> _Aim of the exercise_
Repeat the records below word for word, everything from the line containing "This screenshot has width=140, height=247." down to the line containing "Action: point(68,422)", both included.

> _Input records_
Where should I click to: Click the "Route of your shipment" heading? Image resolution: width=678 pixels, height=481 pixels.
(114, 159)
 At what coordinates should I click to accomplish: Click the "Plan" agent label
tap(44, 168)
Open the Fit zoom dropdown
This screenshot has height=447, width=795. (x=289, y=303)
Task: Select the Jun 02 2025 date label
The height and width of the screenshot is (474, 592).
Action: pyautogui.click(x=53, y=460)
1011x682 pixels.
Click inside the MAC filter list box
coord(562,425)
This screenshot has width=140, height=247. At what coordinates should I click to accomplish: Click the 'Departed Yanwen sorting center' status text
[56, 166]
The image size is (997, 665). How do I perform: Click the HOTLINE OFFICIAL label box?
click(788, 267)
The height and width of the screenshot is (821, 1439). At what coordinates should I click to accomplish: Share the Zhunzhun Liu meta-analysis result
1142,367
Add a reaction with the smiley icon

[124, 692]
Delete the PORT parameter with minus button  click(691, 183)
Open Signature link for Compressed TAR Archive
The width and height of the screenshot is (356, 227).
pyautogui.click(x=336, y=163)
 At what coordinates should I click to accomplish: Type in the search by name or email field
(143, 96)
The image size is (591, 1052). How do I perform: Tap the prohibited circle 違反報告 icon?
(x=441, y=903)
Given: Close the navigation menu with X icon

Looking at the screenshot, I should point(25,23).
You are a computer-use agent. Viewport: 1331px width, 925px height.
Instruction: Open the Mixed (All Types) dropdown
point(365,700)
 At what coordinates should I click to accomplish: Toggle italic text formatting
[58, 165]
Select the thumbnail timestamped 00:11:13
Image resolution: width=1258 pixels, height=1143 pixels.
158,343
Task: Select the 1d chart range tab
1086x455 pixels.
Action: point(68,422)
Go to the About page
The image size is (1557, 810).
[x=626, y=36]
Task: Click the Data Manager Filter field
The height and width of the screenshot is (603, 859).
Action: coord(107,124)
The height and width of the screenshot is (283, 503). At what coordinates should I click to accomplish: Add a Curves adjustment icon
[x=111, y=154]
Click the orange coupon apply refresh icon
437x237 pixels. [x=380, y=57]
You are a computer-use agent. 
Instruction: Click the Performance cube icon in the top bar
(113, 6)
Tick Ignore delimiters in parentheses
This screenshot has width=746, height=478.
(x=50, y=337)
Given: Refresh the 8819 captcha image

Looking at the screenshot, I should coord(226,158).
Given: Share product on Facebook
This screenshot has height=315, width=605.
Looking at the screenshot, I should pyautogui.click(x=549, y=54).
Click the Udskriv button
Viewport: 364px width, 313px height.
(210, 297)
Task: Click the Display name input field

> _Completed exercise_
This screenshot has width=140, height=247. At what coordinates should I click to accomplish: Click the 'Departed Yanwen sorting center' status text
[56, 166]
The image size is (997, 665). How do I perform: Click the HOTLINE OFFICIAL label box?
click(788, 267)
The height and width of the screenshot is (821, 1439). At what coordinates should I click to accomplish: Share the Zhunzhun Liu meta-analysis result
1142,367
Add a reaction with the smiley icon

[124, 692]
Delete the PORT parameter with minus button  click(691, 183)
Open Signature link for Compressed TAR Archive
The width and height of the screenshot is (356, 227).
pyautogui.click(x=336, y=163)
 At what coordinates should I click to accomplish: Type in the search by name or email field
(143, 96)
The image size is (591, 1052). How do I perform: Tap the prohibited circle 違反報告 icon?
(x=441, y=903)
Given: Close the navigation menu with X icon

Looking at the screenshot, I should point(25,23).
You are a computer-use agent. Viewport: 1331px width, 925px height.
Instruction: Open the Mixed (All Types) dropdown
point(365,700)
 At what coordinates should I click to accomplish: Toggle italic text formatting
[58, 165]
Select the thumbnail timestamped 00:11:13
Image resolution: width=1258 pixels, height=1143 pixels.
158,343
Task: Select the 1d chart range tab
1086x455 pixels.
Action: point(68,422)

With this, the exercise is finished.